Fica tudo em aberto, sendo que, com este 3-1, em condições normais o Benfica estará na fase regular da Liga Europa. E se alguma coisa correr muito mal, já nunca ficará fora das provas da UEFA. Com os novos formatos, a Conference é quase igual.
A primeira parte foi muito melhor do que a segunda. Se nos primeiros 45 minutos os encarnados marcaram três e deixaram outros tantos por anotar, no segundo período ficaram a zeros e apenas por duas vezes ameaçaram a baliza dinamarquesa. Algum desgaste de jogadores nucleares, e uma ou outra substituição que não entendi, fizeram com que a partida se arrastasse até ao fim. O Benfica sem fulgor, o Aahrus sem capacidade para mais. E ficou tudo como estava.
Acredito que este Benfica, no plano ofensivo, possa vir a ser bastante forte. Palhinha e Aursnes no miolo, Prestianni, Rafa, Schjelderup e Pavlidis mais à frente. Rios, Barreiro, Lukebakio, Sudakov e Durán como alternativas. Enfim, olhando desta perspectiva, isto parece-se com um plantel campeão.
O problema está mais atrás, sendo que Palhinha, com a capacidade de compensação,  com a sua agressividade e o seu jogo aéreo, pode de alguma forma mitigá-lo. A solidez defensiva, longe de se mostrar minimamente conseguida, pode também depender muito da afirmação de algum, ou de alguns dos jovens que irão, para já, guarnecer o quarteto titular. Acredito que Banjaqui, Circati, Índio e José Neto, ao longo da época, não sejam, todos eles, cartas fora do baralho. Se assim suceder, o Benfica pode ter um plantel forte e equilibrado. Caso contrário, irá penar bastante quando encontrar pela frente adversários mais fortes. Com extremos pouco dados a trabalho defensivo, exigem-se laterais extremamente seguros. Bah e, sobretudo, Dahl são...Bah e, sobretudo, Dahl. E no meio, tanto Tomás como Lenglet, são ambos de perfil demasiado açucarado - o que ficou bem patente no golo sofrido esta noite.
Samuel Soares esteve bem, mas continuo sem o achar superior a Trubin. Simpatizo com o rapaz, é da casa (espero que renove), mas nunca o vi fazer uma grande defesa na equipa principal. Pelo contrário, vi-o sofrer alguns golos (não nesta partida) que talvez o ucraniano pudesse ter evitado.
Não gostei da arbitragem. 

O MEU ONZE

Trubin (lamento, mas Samu não me convence), Bah, T.Araújo, Lenglet, Dahl, Aursnes, Barreiro, Prestianni, Rafa, Schjelderup e Pavlidis.

TER CÃO

Circati parece ser o central contratado. Palhinha, dizem, está a caminho. Dois internacionais provenientes de ligas premium, um mais jovem, outro mais maduro.
Entretanto, aqueles que criticavam o Benfica pelo atraso na contratação de um defesa e de um médio, já começaram a campanha de descredibilização de um e de outro - mesmo que, provavelmente,  nem sequer tenham visto o jovem central jogar. Basta ler o Record.
Recordo que, se Palhinha vem para pegar de estaca, Circati será,  no imediato, uma alternativa a Tomás Araújo. 
O médio enquadra-se claramente naquilo que Marco Silva pretende, devendo fazer dupla com Aursnes no miolo do terreno. Circati esperarei para ver.
Não sei se o plantel fica fechado.
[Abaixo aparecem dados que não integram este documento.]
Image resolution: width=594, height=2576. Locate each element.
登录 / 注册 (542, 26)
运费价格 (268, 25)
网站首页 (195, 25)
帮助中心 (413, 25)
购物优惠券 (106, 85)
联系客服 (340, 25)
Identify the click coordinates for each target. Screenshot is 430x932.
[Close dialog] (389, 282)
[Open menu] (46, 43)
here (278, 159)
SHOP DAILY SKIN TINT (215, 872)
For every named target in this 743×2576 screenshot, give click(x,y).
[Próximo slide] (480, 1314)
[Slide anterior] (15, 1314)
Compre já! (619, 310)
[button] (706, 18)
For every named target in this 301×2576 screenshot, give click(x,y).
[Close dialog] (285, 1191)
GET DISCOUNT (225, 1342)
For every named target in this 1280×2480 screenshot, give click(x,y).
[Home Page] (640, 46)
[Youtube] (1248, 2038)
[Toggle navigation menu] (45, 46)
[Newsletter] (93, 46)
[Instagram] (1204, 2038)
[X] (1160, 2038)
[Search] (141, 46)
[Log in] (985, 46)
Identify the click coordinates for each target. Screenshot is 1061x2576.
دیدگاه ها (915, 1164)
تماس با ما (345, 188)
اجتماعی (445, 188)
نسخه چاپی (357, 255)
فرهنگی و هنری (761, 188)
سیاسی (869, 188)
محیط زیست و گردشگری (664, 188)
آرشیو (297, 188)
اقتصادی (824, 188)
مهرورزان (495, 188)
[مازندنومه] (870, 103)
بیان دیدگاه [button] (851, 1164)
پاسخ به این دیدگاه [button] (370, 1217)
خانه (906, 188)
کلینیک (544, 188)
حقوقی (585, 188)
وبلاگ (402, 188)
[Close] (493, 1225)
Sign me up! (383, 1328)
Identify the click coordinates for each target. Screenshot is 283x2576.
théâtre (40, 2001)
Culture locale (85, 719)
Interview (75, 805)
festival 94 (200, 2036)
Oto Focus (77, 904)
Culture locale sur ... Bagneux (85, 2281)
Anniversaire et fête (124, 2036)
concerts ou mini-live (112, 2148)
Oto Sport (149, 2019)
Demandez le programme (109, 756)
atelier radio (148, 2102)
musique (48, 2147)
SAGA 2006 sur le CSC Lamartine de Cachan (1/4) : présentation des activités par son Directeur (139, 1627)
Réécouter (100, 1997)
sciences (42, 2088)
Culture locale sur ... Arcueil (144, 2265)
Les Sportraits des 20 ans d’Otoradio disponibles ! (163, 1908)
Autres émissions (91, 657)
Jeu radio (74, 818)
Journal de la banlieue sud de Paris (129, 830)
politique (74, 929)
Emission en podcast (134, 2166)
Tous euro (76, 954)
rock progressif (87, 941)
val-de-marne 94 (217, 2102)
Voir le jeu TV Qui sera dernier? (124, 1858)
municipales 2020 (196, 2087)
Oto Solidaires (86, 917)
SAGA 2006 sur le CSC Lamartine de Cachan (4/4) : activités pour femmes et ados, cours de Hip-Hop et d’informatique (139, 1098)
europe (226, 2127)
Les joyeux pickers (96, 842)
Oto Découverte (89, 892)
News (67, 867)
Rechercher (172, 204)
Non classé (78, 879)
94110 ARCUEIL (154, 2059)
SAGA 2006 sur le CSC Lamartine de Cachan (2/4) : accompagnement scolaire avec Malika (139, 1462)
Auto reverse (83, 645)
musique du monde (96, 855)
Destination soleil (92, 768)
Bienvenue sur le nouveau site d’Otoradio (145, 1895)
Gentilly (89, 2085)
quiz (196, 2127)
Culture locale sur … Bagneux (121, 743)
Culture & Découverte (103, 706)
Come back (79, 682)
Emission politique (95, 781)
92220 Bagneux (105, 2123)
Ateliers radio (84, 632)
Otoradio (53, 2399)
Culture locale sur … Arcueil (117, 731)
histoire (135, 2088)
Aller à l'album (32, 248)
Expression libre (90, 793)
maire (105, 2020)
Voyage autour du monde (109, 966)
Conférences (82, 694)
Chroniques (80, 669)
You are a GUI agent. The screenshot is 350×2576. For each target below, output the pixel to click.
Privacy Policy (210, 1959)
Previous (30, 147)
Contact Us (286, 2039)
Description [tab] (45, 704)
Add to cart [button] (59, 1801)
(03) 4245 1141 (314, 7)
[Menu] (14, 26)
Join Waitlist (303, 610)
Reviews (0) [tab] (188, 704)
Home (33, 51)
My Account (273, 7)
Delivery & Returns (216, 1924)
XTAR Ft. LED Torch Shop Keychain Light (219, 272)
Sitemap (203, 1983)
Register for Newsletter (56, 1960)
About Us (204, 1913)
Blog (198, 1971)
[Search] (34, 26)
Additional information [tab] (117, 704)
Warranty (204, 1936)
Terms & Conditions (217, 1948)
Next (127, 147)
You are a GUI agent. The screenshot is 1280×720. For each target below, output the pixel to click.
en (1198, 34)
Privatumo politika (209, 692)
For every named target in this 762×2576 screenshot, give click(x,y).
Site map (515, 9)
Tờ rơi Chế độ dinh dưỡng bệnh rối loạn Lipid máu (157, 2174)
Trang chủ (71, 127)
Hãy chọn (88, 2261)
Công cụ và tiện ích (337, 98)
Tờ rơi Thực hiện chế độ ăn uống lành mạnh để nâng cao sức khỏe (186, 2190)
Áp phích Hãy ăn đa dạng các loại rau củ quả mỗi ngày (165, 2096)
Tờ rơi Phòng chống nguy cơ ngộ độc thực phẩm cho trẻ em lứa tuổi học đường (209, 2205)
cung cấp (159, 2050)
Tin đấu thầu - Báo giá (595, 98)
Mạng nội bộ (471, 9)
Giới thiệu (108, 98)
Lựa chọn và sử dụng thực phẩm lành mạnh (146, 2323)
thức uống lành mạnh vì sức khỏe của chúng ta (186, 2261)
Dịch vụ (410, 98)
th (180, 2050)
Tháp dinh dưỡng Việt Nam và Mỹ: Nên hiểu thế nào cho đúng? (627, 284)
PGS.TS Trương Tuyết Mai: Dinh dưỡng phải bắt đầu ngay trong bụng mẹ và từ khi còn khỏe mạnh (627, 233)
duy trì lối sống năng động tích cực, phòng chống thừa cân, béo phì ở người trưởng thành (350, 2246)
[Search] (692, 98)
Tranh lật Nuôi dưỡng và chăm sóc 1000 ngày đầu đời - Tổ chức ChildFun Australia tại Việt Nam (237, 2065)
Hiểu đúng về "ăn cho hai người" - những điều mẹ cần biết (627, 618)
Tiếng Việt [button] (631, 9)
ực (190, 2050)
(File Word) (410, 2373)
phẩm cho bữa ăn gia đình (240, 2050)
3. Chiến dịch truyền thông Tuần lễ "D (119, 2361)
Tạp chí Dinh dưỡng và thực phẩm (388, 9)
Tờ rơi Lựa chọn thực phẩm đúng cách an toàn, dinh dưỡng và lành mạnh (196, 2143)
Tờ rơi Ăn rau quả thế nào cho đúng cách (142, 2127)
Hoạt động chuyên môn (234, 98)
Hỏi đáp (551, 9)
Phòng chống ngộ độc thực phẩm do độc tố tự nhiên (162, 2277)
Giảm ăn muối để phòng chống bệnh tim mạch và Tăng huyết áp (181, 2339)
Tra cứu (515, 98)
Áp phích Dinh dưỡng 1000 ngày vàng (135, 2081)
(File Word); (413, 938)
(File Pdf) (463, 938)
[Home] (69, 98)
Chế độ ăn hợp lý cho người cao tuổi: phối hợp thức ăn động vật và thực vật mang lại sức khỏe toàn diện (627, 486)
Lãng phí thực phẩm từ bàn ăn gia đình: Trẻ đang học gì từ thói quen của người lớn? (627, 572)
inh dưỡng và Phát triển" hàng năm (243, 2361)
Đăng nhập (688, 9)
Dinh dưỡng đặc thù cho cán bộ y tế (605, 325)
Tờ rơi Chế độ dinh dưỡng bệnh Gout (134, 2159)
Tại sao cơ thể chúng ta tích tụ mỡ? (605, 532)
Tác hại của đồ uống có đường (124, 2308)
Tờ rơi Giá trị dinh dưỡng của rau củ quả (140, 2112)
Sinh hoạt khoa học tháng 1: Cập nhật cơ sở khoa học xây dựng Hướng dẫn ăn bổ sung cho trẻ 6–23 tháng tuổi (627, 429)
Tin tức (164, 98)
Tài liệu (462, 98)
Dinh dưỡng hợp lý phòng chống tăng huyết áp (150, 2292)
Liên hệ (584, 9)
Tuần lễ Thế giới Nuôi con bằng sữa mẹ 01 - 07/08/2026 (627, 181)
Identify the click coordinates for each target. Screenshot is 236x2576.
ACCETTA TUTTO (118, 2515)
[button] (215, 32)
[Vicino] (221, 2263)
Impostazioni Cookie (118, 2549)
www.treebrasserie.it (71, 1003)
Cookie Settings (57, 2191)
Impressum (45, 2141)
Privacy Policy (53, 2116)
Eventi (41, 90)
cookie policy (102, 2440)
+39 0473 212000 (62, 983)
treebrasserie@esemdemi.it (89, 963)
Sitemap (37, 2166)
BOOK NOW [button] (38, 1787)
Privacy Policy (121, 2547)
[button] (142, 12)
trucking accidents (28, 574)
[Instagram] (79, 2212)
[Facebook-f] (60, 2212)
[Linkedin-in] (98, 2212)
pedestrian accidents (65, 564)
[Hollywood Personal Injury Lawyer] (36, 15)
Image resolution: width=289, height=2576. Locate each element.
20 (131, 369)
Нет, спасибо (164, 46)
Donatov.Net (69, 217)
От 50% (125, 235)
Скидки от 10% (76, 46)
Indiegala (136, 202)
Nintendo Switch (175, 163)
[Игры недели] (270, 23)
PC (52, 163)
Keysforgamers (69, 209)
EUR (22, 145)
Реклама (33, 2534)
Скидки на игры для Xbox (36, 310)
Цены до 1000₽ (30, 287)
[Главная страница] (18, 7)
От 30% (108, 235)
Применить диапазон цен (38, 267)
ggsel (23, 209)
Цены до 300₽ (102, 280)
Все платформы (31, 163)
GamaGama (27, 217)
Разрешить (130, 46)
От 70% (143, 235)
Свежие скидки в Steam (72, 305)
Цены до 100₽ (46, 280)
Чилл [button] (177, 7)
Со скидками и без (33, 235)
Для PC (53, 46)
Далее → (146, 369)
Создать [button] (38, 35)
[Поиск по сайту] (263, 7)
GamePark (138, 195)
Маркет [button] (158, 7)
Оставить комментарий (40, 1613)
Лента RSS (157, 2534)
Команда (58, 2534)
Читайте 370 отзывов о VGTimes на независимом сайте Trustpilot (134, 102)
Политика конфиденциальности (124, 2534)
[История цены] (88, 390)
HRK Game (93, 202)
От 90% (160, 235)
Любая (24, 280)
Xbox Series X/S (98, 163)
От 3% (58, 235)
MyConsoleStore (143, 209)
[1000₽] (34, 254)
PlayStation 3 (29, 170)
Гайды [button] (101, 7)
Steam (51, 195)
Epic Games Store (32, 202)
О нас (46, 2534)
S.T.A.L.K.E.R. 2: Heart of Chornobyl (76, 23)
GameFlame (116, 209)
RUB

Mas com estes dois reforços, e a não saír nenhum dos habituais titulares, fica claramente mais forte e equilibrado. 

AMASSO

...e o Casa Pia bem merecia, depois daquilo que tem feito contra o Benfica, quer em "casa" quer na Luz.
Foi um jogo de sentido único, que o Benfica soube tornar fácil. Ao contrário da primeira jornada, a equipa não adormeceu à sombra da vantagem, e só levantou o pé quando a goleada garantia definitivamente os três pontos. Comportando-se sempre desta forma, ganhará a maioria dos jogos do campeonato. Esperemos, pois, que a lição do Académico de Viseu tenha sido aprendida.
O Benfica precisa de reforçar a defesa e o meio-campo. Daí para a frente, precisa apenas de manter as principais figuras. O plantel não é tão mau como se pinta, tem excelentes jogadores, e com Rafa, Prestianni,  Schjelderup e Pavlidis ao melhor nível, fica com um quarteto mais do que suficiente para compor um onze campeão. Depois há o caso Sudakov, do qual nem Marco Silva ainda desistiu, e sobre o qual nem eu perdi a esperança. 
Venha o Aahrus.

GANHAR!

1-0 basta. 

Trubin, Bah, T.Araújo, Lenglet, Dahl, Barreiro, Rios, Prestianni, Rafa, Schjelderup e Pavlidis.

SEM CONVENCER

Por motivos pessoais só consegui ver os últimos 30 minutos do jogo de Edimburgo.
O aspecto positivo: o Benfica esteve quase sempre por cima, e, nesse período, a haver um vencedor teria de ser a equipa encarnada.
Os aspectos negativos: a facilidade com que se sofreu mais um golo, e as prestações de Durán e Kaminski, dando ideia que os reforços desta época são piores do que os da época anterior, que por sua vez já haviam sido piores que os de 2024.
Parece haver, de facto, uma problema com a construção das equipas. Scouting? Área financeira? Capacidade de negociação? Mário Branco? O presidente?
Para mim não é claro. Vejo o presidente como uma figura tutelar, simbólica e de agregação, que não tem de andar a ver e a escolher jogadores para o plantel. Mas há algo que não está a funcionar e tem de ser corrigido. Há gente no clube que não está a fazer bem o seu trabalho.  E haverá gente que, porventura, nem estará a fazer trabalho nenhum.
Rui Costa tem de se rodear melhor, tem de reformar algumas áreas do clube e da Sad, se não quiser perder a confiança daqueles que apostaram nele, lhe deram mais uma oportunidade no ano passado, mas, se as coisas voltarem a correr mal, podem chegar à conclusão que a mudança tem de ser mais profunda.
Palhinha não vem. O central, vamos ver. E a gestão das saídas tem de ser criteriosa. Vamos ver o que acontece nas próximas semanas. Este mercado tem de trazer,  pelo menos, alguma esperança. Até agora isso não foi conseguido.

ONZE PARA A ESCÓCIA

Trubin, Bah, T.Araujo, Lenglet, Neto, Barreiro, Rios, Prestianni, Rafa, Schjelderup e Pavlidis.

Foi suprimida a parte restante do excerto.